## AIM OF THE TASK
With all images left out, restate the records below exactly as written.

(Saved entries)
- - - - -
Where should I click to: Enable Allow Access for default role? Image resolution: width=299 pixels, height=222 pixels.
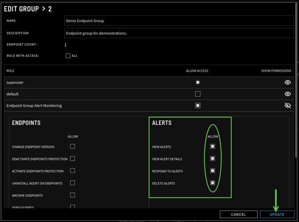coord(198,94)
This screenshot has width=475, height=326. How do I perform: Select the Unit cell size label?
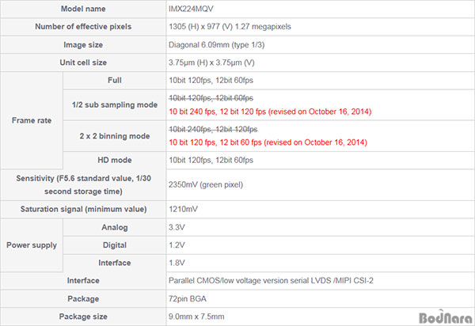point(83,63)
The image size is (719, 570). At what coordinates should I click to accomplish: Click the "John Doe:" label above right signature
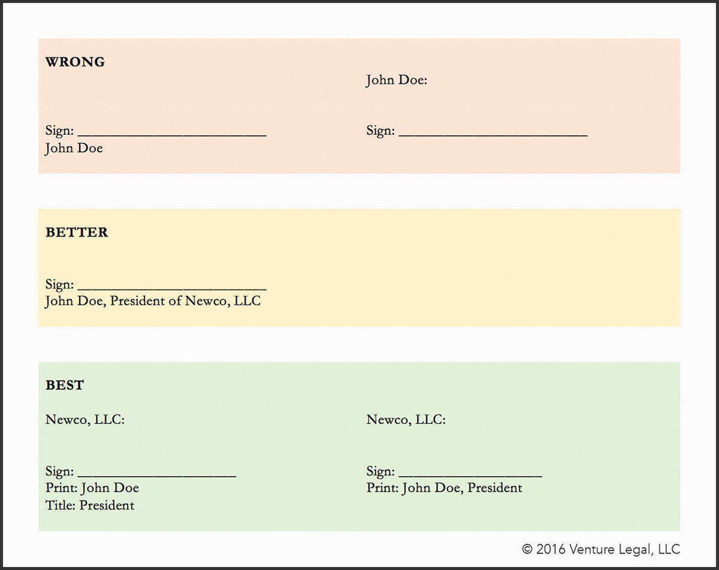point(397,80)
- - - - -
## SOLVED EXERCISE
Where should I click to: Enable Allow Access for default role? Image resolution: width=299 pixels, height=222 pixels.
coord(198,94)
This screenshot has width=475, height=326. How do I perform: Select the Unit cell size label?
point(83,63)
The image size is (719, 570). At what coordinates should I click to accomplish: Click the "John Doe:" label above right signature
point(397,80)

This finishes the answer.